Теолог должен считаться с человеком сегодняшнего дня — прежде всего, с ним, который не живет в резервациях или в местах меньшего давления. Речь идет о том, кто испытал боль и сомнение и которого сформировал скорее нигилизм, чем церковь, причем нужно еще учесть, сколько нигилизма прячется и в самих церквях. Этот человек в большинстве случаев не будет очень развит этически и в духовном плане, хотя у него хватает убедительных банальностей. Он будет недоверчивый, смышленый, умный, деятельный, не одаренный художественно, прирожденный мастер унижения более высоких типов и идей, думающий о своей выгоде, помешанный на гарантиях и страховках, легко управляемый лозунгами пропаганды, практически не замечающий при этом их часто внезапную смену, наполненный человеколюбивыми теориями, однако так же склонный к применению страшного, не ограниченного ни правом, ни международным правом насилия, если ближние и соседи не вписываются в его систему. При этом он всегда чувствует себя так, будто злые силы преследуют его до глубины его снов, он мало способен к наслаждению и больше не знает, что такое праздники. С другой стороны нужно заметить, что в мирные времена он радуется техническому комфорту, чтобы средний возраст вырос значительно, что принцип теоретического равенства стал общепризнанным, и что в некоторых местах Земли нужно изучать такие модели образа жизни, какие едва ли существовали в охватывающем все слои комфорте, индивидуальной свободе и автоматическом совершенстве. Не невозможно, что этот стиль распространится по истечении титанического века техники. Но несмотря на это человек остается понимающим потерю, и на этом основывается собственно серое и безнадежное в его существовании, которое в некоторых городах и даже странах становится настолько мрачным, что застывает каждая улыбка, и создается впечатление, что находишься в том аду, который описал Кафка в своих романах.

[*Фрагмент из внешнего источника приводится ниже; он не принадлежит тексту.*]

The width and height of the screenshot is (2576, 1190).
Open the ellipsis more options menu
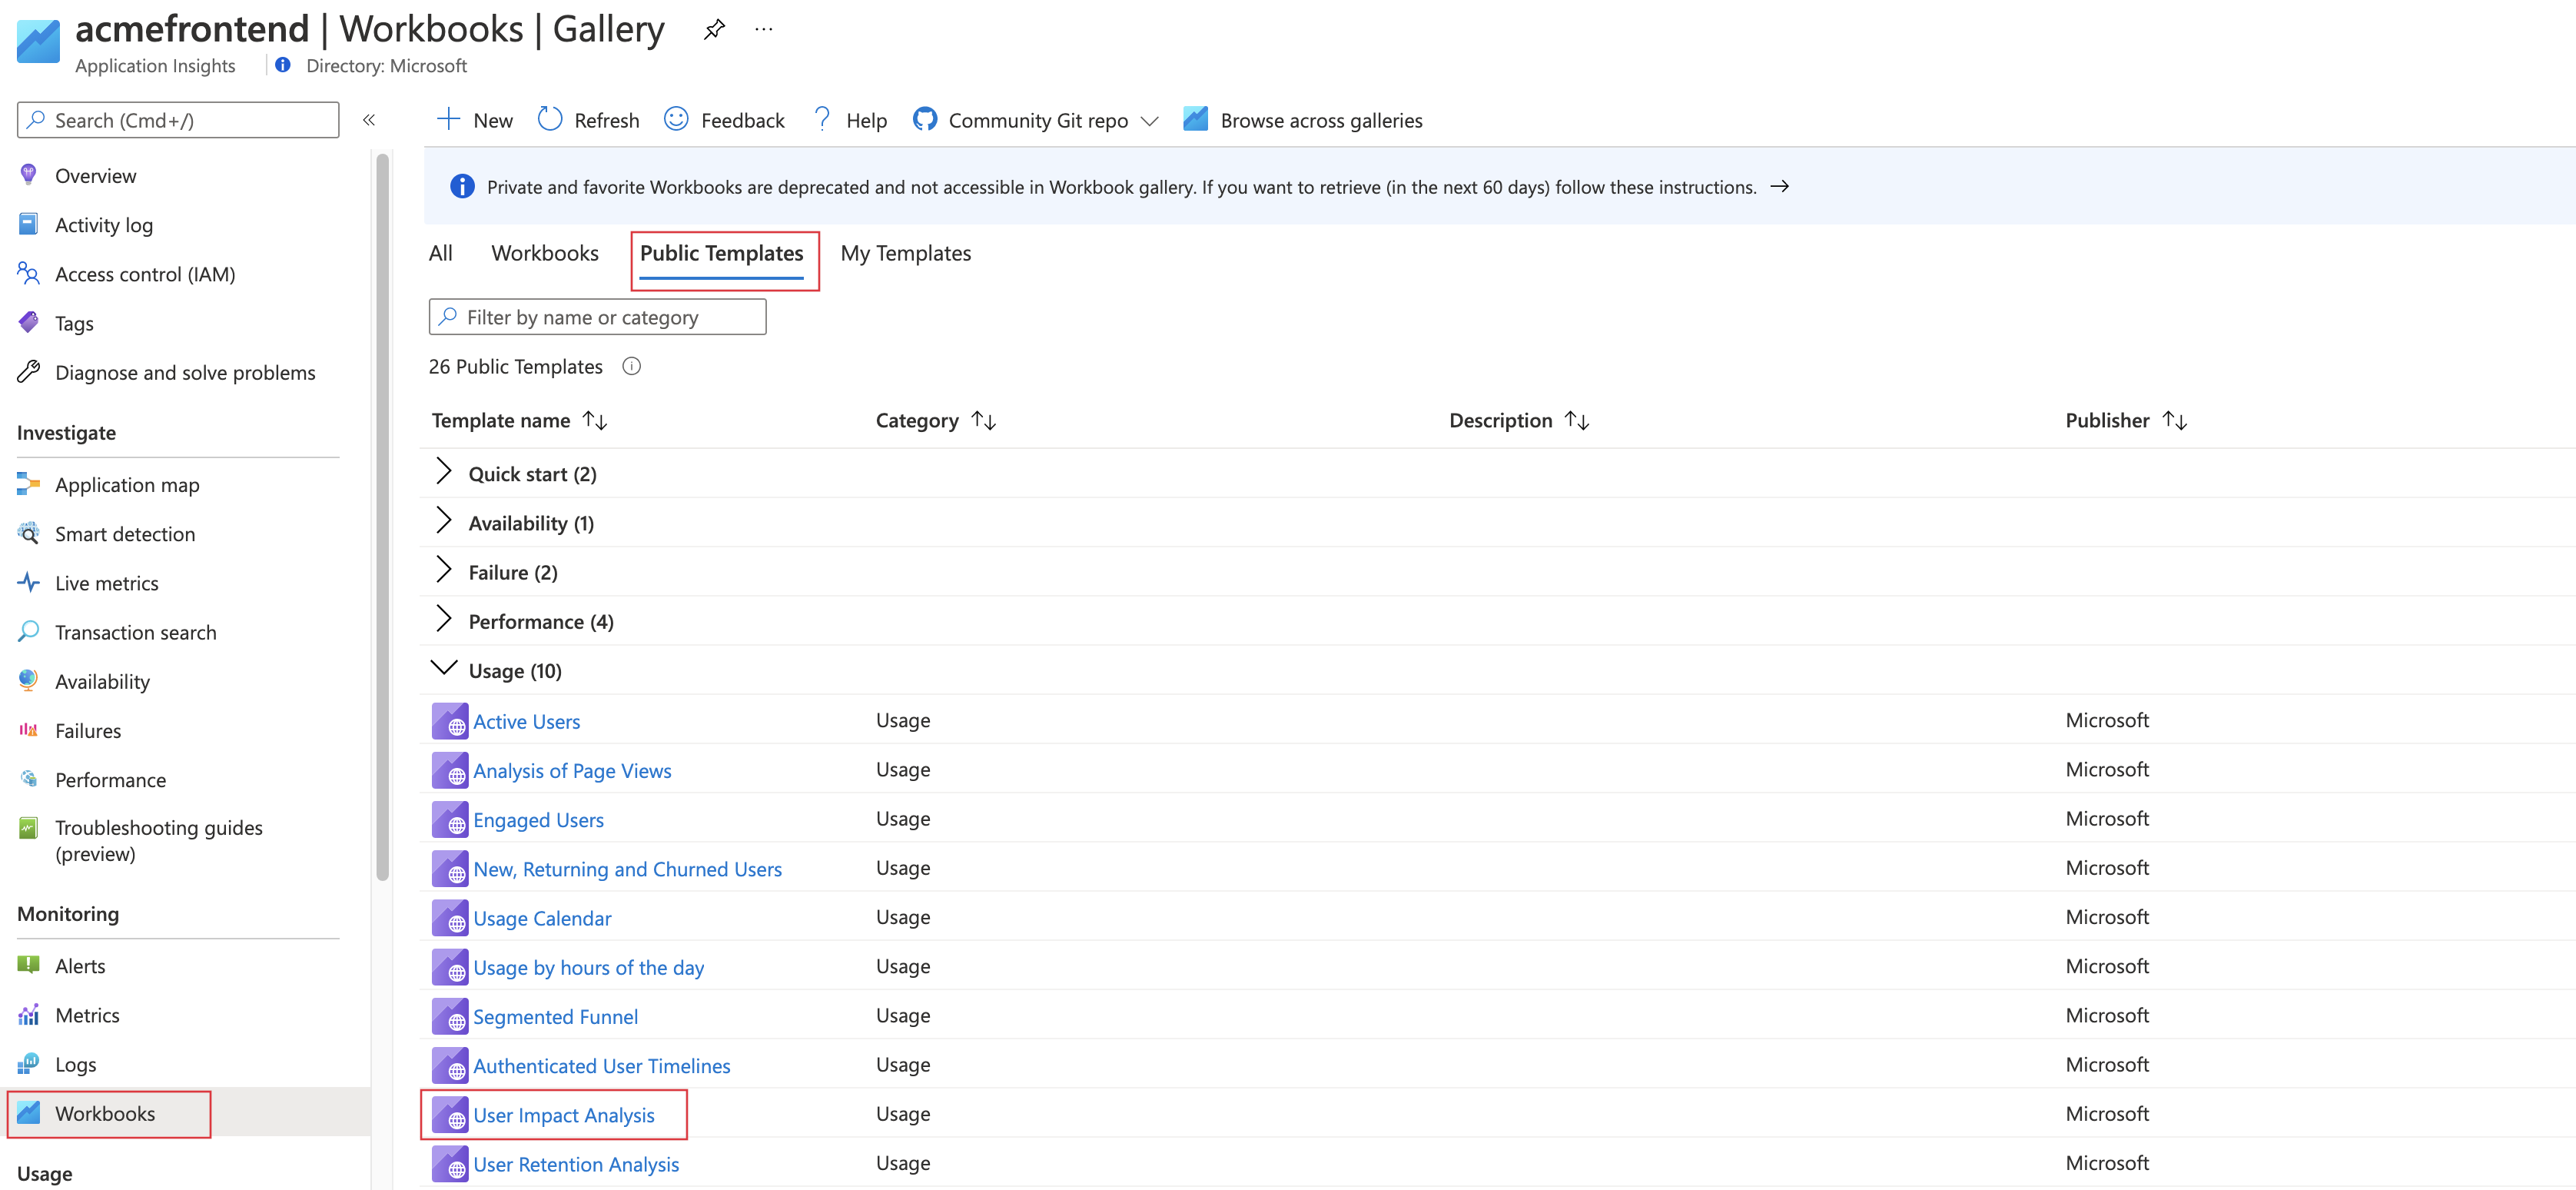pyautogui.click(x=763, y=29)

Дать этому человеку догадаться, чего он лишен также в его наилучшей конституции и что скрывается в мощной силе в нем — это миссия теологии. Теолог это тот, который знает науку изобилия выше низкой экономики, знает загадку вечных источников, которые неистощимы и всегда близки. Как теолога надо понимать знающего — знающим в этом смысле является, например, маленькая проститутка Соня, которая обнаруживает в Раскольникове сокровище его «Я» и может его поднять для него. Читатель чувствует, что этот подъем чего-то важного внутри удался не только для жизни, но и в трансцендентности. В этом величие этого романе, как и вообще творчество Достоевского подобно одному из волноломов, о которых распыляется заблуждение времени. Это зачатки, которые выступают более отчетливо после каждой новой катастрофы, и в которых русское перо завоевало мировой уровень.
25
Поблизости от нулевого меридиана, у которого мы все еще находимся, у веры нет курса; здесь требуются доказательства. Также можно было бы сказать, конечно, что здесь верят в доказательства. Похоже, возрастает число духов, которые знают, что с технической точки зрения духовная жизнь располагает формами, которые эффективнее, чем военная дисциплина, спортивная тренировка или ритм мира труда. Игнатий знал это, и от этого знания живут также сегодня создатели сект и вожди маленьких кругов, намерения которых трудно оценить, как, чтобы назвать один пример, Гурджиев, во многих отношениях странный кавказец.
Какое оружие нужно дать в руки тем, кто с живостью поднимается из пустоши рационалистических и материалистических систем, но еще покорены принуждению их диалектики? Их страдание возвещает им о более высоком состоянии. Существуют методы, чтобы укрепить их в этом направлении, и несущественно, что они сначала разучиваются механически. Это подобно упражнениям по оживлению утопленников, в которых тоже сначала нужно натренироваться. Тогда присоединяются дыхание и биение сердца.
Здесь намечается возможность нового ордена.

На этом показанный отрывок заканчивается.